Evaluating Winter Turbulent Heat Fluxes in a Hydrodynamic‐Ice Model of the Great Lakes
Journal Article
Overview
abstract
Abstract; Turbulent heat fluxes are affected by and influence the temperature dynamics and ice conditions of lakes. Significant efforts have been made to develop operational hydrodynamic and ice models for large lakes such as the North American Great Lakes. However, the behavior of surface fluxes in these lakes has previously focused on the ice‐free season and has not yet been fully assessed during winter conditions in the presence of ice. Given the importance of navigation support and regional weather forecasting, we therefore analyze operational configurations of the Great Lakes for modeled fluxes to evaluate them for open water, ice‐covered, and partial ice conditions. We compare the modeled fluxes with eddy covariance‐based observed fluxes from the Great Lakes Evaporation Network. While observed latent heat fluxes have periods of high values both during ice‐free and ice‐covered periods, we find that elevated open water fluxes in early winter can be well modeled.

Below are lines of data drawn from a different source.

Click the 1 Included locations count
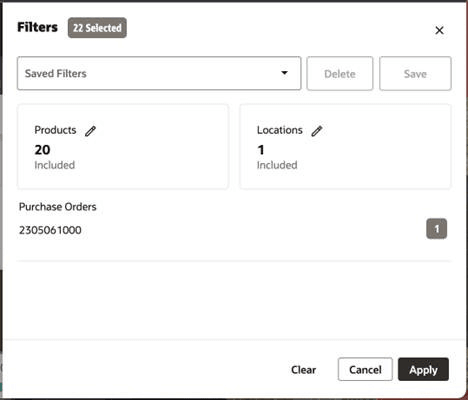 click(277, 157)
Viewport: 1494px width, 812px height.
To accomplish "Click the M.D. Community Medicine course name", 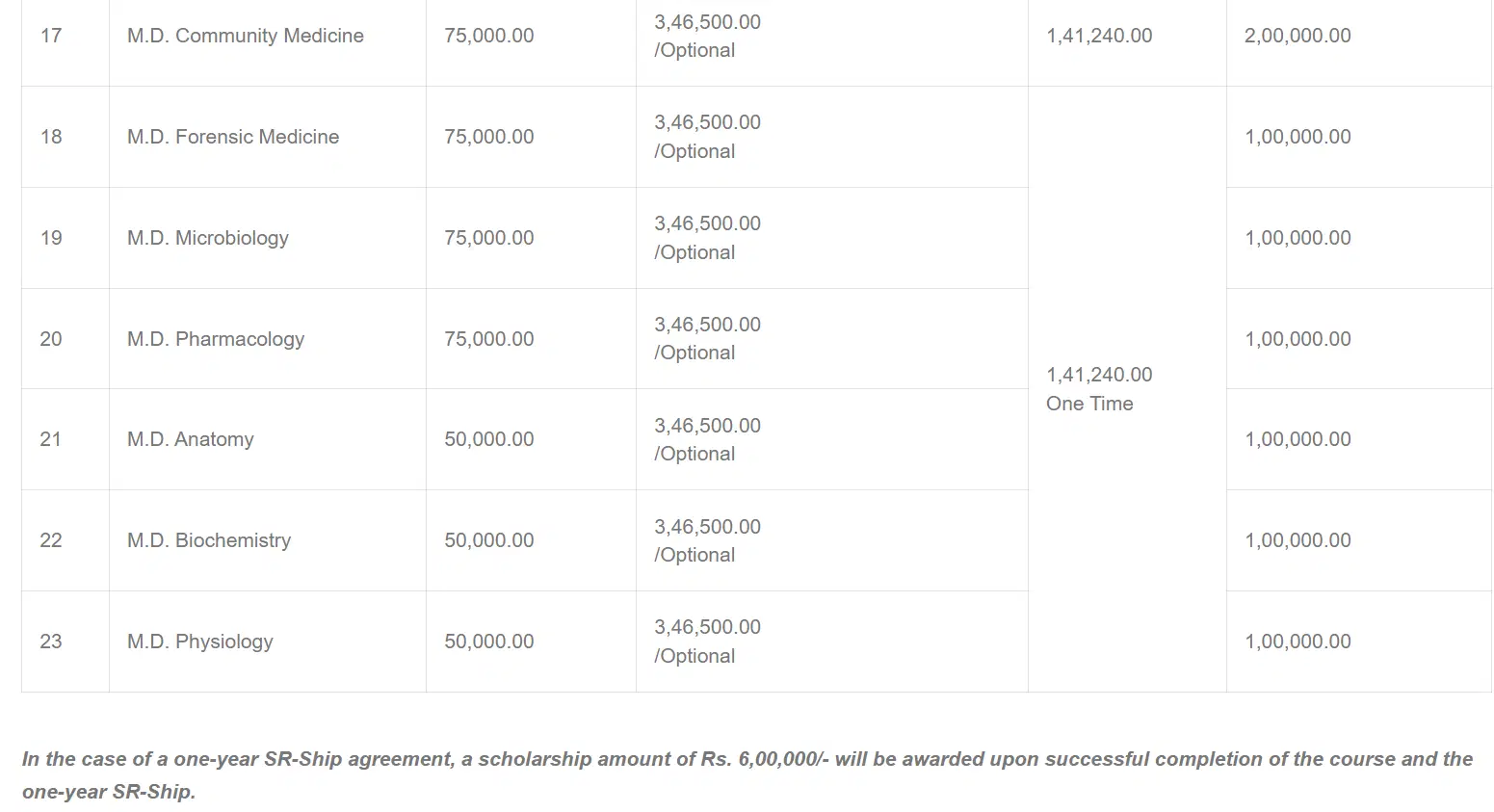I will [x=245, y=36].
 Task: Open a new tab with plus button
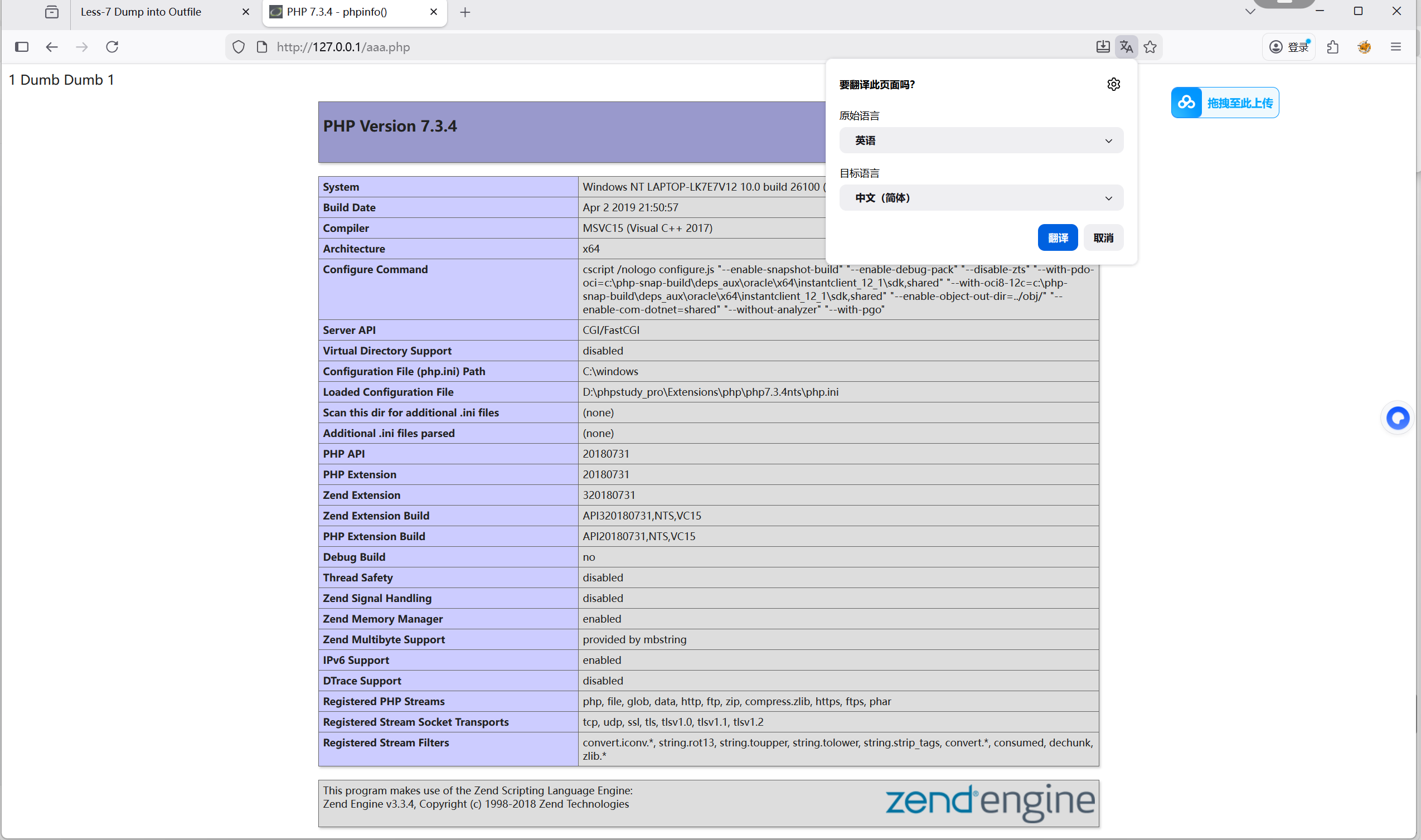click(x=465, y=12)
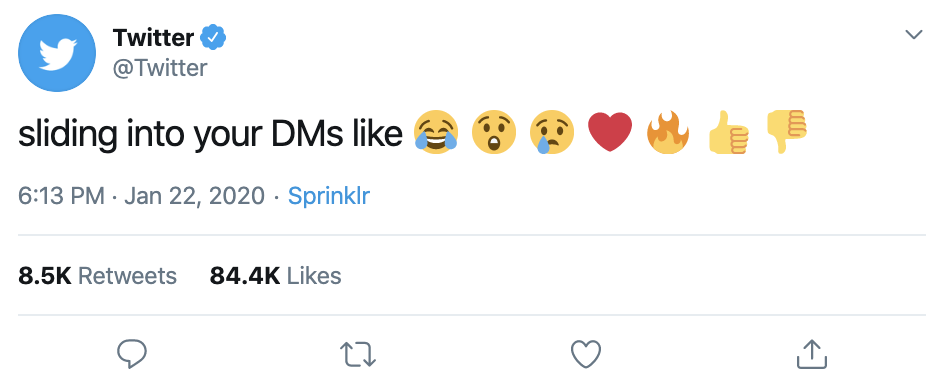Click the tears of joy emoji
Viewport: 942px width, 386px height.
(436, 132)
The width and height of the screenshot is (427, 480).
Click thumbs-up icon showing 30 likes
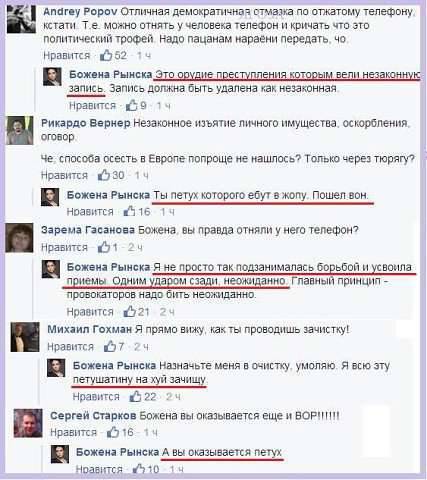(104, 175)
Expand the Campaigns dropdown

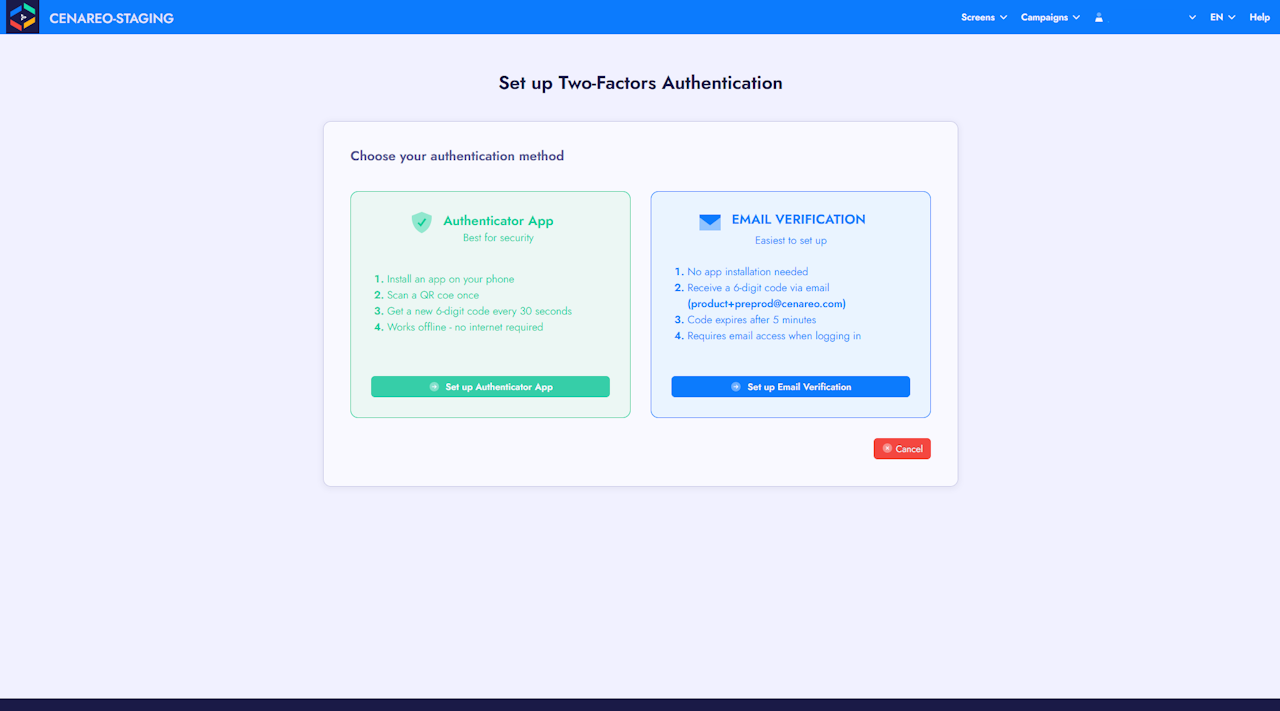(x=1050, y=17)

However, the modeled fluxes during ice‐covered periods appear less accurate, where the errors are likely related to the simulated ice thickness. Thin ice has many small cracks, resulting in large fluxes nearly as high as over open water; very thick ice can reduce the latent fluxes to near zero, according to observations. Overall, the algorithms used in existing operational models show promise in resolving winter lake fluxes; however, further improvement may require adaptations to underlying ice and hydrodynamic model formulations.